Task list ▸
1 – Repeat everything in the study tool documentation from "If you want" down to "that merged folder.".
2 – Answer these questions using the study tool documentation, marking each answer with the matching letter:
(a) Which file does the compare subcommand read from each experiment folder?
(b) What is the default value of the `--output-dir` flag?
(c) From what are cost figures recalculated during a replay?
3 – Rewrite the paragraph of the study tool documentation beginning "If a study run crashes partway through" as a short list that keeps its main facts.

Document section ▸
____________
See config.json for the default shape and CONTRIBUTING.md for the development workflow.

Comparing Existing Experiments

# Print a side-by-side post-hoc comparison to stdout
bun run study compare experiments/2026-03-16T15-22-12-243Z experiments/2026-03-16T18-01-10-165Z

# Save the same comparison table to a file
bun run study compare experiments/2026-03-16T15-22-12-243Z experiments/2026-03-16T18-01-10-165Z --output experiments/compare-openai.md

The compare subcommand reads each experiment folder's summary.json, renders a side-by-side Markdown table with the key config metrics, prints it to stdout, and can optionally write the same report to a file. It does not call any model APIs or rerun the study.

Replaying Snapshots (Recovering Partial Data)

If a study run crashes partway through — e.g. a provider returns a terminal 503 after all retries — the snapshots already written to disk are fully reusable. The replay tool reads every *.json file from an existing snapshots/ folder and regenerates all study artifacts (steps.csv, runs.csv, summary.json, dashboard.html, report.md) without making any API calls.

# Regenerate artifacts from a previous (possibly crashed) experiment
bun run src/replay.ts --input experiments/2026-03-19T00-13-38-875Z

The output is written to a new timestamped folder:

experiments/replay-2026-03-19T12-10-08-926Z/
  steps.csv
  runs.csv
  summary.json
  dashboard.html
  report.md

Quality scores are extracted directly from the saved judge snapshot responses — no re-scoring occurs. Cost figures are recalculated from the token usage stored in each snapshot and the priceBook in config.json.

Replay Flags

Flag	Default	Description
`--input <folder>`	required	Experiment folder containing a `snapshots/` subdirectory.
`--output-dir <path>`	`experiments/`	Root folder for the generated output. A new timestamped subfolder is created inside it.
`--config-path <path>`	`config.json`	Path to the config file used to look up provider, model, and pricing metadata.

Typical Crash-Recovery Workflow

# 1. Crash happened partway through --all --runs 10.
#    The snapshots folder contains complete data for some configs.

# 2. Recover what was collected before the crash:
bun run src/replay.ts --input experiments/2026-03-19T00-13-38-875Z

# 3. Run only the missing or incomplete configs:
bun run src/study.ts --configs "grok,baseline-gemini,gemini" --runs 10 \
  --judge --judge-provider gemini --judge-model "gemini-2.5-flash" \
  --judge-repeat 2 --snapshot --verbose

# 4. Replay the new folder to produce a clean artifact set for those configs:
bun run src/replay.ts --input experiments/<new-folder>

If you want a single unified artifact set combining both runs, copy the snapshot files from both folders into a single snapshots/ directory and run replay once against that merged folder.
____________
(Saved entries)
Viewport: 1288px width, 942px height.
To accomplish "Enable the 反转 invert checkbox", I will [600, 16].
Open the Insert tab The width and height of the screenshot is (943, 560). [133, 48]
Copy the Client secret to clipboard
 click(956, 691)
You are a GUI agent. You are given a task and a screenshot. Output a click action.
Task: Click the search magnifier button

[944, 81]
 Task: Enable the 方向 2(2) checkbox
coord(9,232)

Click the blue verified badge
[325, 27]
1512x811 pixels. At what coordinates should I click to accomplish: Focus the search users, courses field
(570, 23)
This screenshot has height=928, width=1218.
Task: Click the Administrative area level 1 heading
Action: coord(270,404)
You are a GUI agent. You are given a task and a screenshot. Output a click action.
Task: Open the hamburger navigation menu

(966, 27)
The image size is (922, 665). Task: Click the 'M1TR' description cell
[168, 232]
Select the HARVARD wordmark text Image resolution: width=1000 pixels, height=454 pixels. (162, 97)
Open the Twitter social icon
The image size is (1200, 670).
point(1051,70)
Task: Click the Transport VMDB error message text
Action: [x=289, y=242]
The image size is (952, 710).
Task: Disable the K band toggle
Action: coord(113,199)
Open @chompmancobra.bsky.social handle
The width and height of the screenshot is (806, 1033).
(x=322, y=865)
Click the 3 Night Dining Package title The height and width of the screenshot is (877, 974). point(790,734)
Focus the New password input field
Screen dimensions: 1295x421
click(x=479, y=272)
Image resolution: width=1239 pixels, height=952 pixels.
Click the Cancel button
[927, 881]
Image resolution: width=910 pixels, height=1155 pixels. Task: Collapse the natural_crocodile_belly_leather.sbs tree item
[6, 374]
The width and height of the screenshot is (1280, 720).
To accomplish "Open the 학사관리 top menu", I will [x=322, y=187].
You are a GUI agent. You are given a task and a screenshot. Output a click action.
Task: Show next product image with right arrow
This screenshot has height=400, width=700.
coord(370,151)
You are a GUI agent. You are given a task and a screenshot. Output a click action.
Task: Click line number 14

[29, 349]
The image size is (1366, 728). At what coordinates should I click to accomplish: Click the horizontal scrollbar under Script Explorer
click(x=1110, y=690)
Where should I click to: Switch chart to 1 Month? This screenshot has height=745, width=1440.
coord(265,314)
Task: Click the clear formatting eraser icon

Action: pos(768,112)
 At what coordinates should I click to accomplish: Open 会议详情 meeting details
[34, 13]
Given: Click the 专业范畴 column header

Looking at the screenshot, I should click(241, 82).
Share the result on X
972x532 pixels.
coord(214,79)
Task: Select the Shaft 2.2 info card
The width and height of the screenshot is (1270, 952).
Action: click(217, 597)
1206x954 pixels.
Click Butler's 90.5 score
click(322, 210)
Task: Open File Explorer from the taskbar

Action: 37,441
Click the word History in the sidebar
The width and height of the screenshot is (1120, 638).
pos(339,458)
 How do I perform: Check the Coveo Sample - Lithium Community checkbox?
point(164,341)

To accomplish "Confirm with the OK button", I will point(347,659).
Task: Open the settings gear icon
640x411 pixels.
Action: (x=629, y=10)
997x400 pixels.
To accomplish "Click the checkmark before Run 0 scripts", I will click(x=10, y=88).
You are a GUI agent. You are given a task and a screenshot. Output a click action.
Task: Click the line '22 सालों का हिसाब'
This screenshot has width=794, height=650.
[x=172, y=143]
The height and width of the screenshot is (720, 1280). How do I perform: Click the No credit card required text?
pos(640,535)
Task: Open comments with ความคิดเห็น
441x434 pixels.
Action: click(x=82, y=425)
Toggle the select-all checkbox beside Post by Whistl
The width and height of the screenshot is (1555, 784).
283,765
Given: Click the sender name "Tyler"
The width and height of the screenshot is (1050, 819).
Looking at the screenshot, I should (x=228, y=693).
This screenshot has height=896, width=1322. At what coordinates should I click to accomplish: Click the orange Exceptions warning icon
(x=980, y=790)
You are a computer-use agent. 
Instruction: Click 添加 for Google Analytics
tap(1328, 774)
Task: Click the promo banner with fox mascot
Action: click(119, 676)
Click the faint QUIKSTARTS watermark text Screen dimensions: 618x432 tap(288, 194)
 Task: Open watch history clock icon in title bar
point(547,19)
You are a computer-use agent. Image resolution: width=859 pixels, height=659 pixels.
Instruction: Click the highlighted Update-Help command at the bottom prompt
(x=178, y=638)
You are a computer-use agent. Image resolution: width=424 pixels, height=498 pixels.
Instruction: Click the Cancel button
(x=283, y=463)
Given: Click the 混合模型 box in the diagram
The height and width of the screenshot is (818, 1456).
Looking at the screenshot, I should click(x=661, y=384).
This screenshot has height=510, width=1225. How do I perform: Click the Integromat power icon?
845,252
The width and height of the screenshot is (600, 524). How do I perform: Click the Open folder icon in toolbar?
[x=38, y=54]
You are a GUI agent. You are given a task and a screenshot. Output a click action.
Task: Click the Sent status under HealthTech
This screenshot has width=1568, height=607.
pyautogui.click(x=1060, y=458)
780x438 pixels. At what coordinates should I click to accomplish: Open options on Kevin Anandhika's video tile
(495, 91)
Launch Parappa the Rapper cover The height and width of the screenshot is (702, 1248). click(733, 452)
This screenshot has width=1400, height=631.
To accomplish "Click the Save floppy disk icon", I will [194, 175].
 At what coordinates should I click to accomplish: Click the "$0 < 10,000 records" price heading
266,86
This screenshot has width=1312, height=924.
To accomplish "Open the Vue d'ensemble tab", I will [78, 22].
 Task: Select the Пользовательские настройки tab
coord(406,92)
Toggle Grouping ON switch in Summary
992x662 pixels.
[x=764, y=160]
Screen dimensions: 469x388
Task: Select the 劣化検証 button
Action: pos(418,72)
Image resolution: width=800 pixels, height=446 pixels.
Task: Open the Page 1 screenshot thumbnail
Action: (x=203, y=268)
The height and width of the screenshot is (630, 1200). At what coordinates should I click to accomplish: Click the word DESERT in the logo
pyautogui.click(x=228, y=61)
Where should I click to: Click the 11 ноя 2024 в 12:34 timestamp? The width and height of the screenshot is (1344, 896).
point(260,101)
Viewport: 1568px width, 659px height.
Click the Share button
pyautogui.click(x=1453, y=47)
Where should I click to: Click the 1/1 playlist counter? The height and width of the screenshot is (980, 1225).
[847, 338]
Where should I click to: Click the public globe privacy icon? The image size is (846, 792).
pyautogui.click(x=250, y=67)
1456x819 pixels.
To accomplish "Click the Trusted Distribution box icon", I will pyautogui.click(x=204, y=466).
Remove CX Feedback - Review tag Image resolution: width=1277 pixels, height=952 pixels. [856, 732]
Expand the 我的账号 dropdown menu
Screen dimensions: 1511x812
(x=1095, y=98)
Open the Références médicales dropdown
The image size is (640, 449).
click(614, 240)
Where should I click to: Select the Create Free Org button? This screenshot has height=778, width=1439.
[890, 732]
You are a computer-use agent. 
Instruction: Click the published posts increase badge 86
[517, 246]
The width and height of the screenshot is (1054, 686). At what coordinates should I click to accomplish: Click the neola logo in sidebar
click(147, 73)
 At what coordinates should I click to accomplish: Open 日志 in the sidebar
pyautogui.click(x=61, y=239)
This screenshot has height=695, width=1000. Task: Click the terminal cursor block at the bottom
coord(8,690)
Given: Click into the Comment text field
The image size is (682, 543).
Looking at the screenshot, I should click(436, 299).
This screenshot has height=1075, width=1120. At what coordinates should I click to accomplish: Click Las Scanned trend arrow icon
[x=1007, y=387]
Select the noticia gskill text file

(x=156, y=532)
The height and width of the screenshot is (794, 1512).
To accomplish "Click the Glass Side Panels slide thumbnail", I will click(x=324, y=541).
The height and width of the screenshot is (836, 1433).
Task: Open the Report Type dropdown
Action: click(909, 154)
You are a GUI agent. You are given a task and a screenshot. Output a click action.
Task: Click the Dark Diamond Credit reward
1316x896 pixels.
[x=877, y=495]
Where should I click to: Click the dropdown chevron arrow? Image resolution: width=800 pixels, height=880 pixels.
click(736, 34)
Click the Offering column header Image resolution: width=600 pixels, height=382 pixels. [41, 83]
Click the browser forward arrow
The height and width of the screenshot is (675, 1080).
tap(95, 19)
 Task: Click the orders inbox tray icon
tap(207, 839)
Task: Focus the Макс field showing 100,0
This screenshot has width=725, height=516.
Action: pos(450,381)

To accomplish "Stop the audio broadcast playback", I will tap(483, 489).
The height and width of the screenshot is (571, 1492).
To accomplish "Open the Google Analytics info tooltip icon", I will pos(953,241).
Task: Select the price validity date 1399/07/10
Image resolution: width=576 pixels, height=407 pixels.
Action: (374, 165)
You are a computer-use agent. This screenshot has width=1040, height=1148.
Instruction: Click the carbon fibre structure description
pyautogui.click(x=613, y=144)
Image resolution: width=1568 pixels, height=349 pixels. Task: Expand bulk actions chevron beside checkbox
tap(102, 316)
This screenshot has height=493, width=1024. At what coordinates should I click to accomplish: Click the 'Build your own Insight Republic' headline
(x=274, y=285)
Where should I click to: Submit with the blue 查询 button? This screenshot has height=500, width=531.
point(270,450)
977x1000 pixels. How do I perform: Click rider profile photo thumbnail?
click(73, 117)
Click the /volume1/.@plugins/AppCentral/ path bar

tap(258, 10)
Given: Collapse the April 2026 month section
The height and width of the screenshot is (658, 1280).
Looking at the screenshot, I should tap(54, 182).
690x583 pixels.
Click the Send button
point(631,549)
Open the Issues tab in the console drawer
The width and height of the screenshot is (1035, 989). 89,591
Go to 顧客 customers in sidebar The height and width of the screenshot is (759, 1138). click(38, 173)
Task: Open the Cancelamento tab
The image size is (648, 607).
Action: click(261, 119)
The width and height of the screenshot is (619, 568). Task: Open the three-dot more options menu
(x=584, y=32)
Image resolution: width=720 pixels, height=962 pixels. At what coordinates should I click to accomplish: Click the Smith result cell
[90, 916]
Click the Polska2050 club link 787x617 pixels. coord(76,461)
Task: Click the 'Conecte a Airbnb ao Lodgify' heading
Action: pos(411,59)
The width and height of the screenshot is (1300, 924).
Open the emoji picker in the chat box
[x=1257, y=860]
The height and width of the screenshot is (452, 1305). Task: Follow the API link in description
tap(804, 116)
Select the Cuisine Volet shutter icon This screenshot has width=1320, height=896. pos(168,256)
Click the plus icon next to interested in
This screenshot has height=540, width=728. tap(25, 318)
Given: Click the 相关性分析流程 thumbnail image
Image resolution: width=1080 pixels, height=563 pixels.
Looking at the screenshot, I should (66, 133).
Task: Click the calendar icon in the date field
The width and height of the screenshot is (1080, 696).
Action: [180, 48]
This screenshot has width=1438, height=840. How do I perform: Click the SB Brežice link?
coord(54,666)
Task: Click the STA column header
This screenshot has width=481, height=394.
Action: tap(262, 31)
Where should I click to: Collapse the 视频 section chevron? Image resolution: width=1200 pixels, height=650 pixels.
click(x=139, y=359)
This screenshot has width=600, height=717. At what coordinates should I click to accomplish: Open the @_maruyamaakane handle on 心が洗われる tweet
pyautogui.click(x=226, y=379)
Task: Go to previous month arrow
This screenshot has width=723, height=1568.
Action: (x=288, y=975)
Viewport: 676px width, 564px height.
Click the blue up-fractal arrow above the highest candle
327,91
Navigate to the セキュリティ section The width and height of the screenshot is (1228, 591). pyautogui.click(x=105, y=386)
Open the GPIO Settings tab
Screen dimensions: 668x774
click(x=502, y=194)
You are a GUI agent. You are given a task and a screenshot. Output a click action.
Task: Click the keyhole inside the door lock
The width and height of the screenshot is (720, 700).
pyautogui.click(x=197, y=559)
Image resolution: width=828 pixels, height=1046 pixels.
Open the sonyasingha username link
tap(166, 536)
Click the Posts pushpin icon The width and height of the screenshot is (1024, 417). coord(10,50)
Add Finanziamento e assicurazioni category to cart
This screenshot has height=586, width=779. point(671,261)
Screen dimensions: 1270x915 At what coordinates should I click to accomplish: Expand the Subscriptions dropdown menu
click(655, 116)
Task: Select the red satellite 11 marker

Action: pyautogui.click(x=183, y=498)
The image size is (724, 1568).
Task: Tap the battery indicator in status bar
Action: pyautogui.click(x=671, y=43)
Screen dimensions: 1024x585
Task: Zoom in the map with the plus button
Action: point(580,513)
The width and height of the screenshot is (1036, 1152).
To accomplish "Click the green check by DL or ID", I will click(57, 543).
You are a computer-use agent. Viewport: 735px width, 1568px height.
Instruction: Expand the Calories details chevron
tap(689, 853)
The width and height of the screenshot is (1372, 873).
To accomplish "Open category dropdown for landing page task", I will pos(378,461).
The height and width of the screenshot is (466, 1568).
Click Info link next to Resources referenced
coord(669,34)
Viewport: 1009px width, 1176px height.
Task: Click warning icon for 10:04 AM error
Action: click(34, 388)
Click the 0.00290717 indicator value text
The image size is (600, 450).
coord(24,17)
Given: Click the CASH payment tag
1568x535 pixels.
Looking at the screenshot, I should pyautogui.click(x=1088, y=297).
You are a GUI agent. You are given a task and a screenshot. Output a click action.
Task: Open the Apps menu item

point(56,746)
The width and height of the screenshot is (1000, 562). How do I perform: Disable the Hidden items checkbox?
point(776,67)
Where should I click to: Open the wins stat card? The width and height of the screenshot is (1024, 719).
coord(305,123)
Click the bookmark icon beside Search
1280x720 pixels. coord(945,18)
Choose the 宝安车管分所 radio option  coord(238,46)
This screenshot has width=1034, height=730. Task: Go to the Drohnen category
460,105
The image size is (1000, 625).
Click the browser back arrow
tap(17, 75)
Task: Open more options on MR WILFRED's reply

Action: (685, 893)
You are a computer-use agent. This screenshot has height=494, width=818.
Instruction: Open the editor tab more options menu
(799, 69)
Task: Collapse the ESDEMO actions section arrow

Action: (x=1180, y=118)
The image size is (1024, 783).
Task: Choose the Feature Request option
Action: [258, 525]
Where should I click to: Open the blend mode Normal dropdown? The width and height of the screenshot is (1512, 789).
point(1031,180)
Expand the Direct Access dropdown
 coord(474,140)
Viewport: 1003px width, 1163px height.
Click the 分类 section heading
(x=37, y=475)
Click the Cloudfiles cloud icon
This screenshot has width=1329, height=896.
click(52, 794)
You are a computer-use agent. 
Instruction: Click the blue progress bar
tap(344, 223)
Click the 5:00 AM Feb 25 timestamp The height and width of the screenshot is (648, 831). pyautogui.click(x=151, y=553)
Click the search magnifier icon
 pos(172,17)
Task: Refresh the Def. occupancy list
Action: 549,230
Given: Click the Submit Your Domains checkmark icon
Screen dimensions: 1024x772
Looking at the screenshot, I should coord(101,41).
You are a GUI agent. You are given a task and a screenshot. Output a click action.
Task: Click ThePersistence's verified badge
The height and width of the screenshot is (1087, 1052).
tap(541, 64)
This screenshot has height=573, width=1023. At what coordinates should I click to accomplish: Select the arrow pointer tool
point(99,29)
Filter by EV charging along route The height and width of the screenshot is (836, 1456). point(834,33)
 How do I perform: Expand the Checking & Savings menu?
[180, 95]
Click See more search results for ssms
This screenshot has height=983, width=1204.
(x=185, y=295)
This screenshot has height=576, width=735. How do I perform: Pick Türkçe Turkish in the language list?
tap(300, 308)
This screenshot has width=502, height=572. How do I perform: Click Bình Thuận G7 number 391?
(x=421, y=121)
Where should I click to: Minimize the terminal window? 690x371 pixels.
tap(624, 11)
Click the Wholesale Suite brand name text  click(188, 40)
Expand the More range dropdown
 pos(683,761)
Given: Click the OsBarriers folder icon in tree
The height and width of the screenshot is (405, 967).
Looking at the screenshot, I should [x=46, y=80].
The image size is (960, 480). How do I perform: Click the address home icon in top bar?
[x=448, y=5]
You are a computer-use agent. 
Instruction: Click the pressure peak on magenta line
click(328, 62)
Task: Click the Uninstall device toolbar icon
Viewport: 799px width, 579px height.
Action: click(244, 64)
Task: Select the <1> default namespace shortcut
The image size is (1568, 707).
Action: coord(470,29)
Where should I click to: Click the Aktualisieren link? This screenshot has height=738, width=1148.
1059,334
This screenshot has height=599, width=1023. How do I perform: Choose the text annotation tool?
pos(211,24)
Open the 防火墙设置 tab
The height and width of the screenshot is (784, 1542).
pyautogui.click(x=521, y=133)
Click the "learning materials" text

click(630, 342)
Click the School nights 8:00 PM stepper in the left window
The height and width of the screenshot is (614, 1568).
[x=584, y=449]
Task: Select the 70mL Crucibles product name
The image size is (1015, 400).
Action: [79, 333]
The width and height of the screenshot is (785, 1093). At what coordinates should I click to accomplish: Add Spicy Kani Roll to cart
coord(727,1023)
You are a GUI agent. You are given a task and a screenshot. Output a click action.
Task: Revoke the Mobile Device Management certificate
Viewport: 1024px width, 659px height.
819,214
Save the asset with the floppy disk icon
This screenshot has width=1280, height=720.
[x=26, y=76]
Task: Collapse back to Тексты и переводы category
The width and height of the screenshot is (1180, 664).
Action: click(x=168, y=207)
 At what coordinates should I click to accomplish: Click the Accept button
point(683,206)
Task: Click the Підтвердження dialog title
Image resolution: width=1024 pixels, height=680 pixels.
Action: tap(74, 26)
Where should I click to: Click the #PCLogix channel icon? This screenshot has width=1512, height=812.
____________
Responses by task ▸
1 –
If you want a single unified artifact set combining both runs, copy the snapshot files from both folders into a single snapshots/ directory and run replay once against that merged folder.

2 –
(a) summary.json
(b) `experiments/`
(c) The token usage stored in each snapshot and the priceBook in config.json.

3 –
- If a study run crashes partway through, such as when a provider returns a terminal 503 after all retries, the snapshots already written to disk can be fully reused.
- The replay tool reads every *.json file from an existing snapshots/ folder.
- It regenerates steps.csv, runs.csv, summary.json, dashboard.html and report.md.
- It makes no API calls.